Reproduce the records in full. Alter nothing.

[Source data]

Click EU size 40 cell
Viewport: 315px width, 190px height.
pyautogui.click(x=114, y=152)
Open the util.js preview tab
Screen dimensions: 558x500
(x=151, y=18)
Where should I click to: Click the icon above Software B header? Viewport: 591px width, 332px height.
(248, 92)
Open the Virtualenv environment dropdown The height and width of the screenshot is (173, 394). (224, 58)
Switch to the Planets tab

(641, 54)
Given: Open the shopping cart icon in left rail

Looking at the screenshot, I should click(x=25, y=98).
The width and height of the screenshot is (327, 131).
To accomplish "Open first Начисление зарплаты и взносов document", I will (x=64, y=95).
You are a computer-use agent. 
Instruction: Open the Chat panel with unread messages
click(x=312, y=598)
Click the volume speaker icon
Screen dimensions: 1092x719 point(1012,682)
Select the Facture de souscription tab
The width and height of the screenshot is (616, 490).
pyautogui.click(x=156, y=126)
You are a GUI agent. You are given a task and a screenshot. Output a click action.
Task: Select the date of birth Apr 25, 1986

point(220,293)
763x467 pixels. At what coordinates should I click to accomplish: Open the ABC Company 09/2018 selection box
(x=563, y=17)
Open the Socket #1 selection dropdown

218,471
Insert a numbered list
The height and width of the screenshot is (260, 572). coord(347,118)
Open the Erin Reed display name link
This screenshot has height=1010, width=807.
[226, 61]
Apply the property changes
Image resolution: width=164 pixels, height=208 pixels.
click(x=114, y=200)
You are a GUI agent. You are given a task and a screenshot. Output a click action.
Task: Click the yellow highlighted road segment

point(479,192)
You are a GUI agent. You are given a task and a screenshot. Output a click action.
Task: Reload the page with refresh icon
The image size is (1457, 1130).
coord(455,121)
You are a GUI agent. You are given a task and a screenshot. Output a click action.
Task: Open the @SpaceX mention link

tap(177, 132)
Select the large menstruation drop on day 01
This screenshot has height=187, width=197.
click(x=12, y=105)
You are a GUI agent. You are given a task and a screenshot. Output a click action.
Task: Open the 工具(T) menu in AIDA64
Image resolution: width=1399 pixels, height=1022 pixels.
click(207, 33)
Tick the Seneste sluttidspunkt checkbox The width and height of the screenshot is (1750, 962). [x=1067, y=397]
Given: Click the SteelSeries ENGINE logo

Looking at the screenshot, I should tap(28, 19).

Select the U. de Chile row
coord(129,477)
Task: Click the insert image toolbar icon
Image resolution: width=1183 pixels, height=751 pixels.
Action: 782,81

[/Source data]

● **Finished task**
Click EU size 40 cell
Viewport: 315px width, 190px height.
pyautogui.click(x=114, y=152)
Open the util.js preview tab
Screen dimensions: 558x500
(x=151, y=18)
Where should I click to: Click the icon above Software B header? Viewport: 591px width, 332px height.
(248, 92)
Open the Virtualenv environment dropdown The height and width of the screenshot is (173, 394). (224, 58)
Switch to the Planets tab

(641, 54)
Given: Open the shopping cart icon in left rail

Looking at the screenshot, I should click(x=25, y=98).
The width and height of the screenshot is (327, 131).
To accomplish "Open first Начисление зарплаты и взносов document", I will (x=64, y=95).
You are a computer-use agent. 
Instruction: Open the Chat panel with unread messages
click(x=312, y=598)
Click the volume speaker icon
Screen dimensions: 1092x719 point(1012,682)
Select the Facture de souscription tab
The width and height of the screenshot is (616, 490).
pyautogui.click(x=156, y=126)
You are a GUI agent. You are given a task and a screenshot. Output a click action.
Task: Select the date of birth Apr 25, 1986

point(220,293)
763x467 pixels. At what coordinates should I click to accomplish: Open the ABC Company 09/2018 selection box
(x=563, y=17)
Open the Socket #1 selection dropdown

218,471
Insert a numbered list
The height and width of the screenshot is (260, 572). coord(347,118)
Open the Erin Reed display name link
This screenshot has height=1010, width=807.
[226, 61]
Apply the property changes
Image resolution: width=164 pixels, height=208 pixels.
click(x=114, y=200)
You are a GUI agent. You are given a task and a screenshot. Output a click action.
Task: Click the yellow highlighted road segment

point(479,192)
You are a GUI agent. You are given a task and a screenshot. Output a click action.
Task: Reload the page with refresh icon
The image size is (1457, 1130).
coord(455,121)
You are a GUI agent. You are given a task and a screenshot. Output a click action.
Task: Open the @SpaceX mention link

tap(177, 132)
Select the large menstruation drop on day 01
This screenshot has height=187, width=197.
click(x=12, y=105)
You are a GUI agent. You are given a task and a screenshot. Output a click action.
Task: Open the 工具(T) menu in AIDA64
Image resolution: width=1399 pixels, height=1022 pixels.
click(207, 33)
Tick the Seneste sluttidspunkt checkbox The width and height of the screenshot is (1750, 962). [x=1067, y=397]
Given: Click the SteelSeries ENGINE logo

Looking at the screenshot, I should tap(28, 19).

Select the U. de Chile row
coord(129,477)
Task: Click the insert image toolbar icon
Image resolution: width=1183 pixels, height=751 pixels.
Action: 782,81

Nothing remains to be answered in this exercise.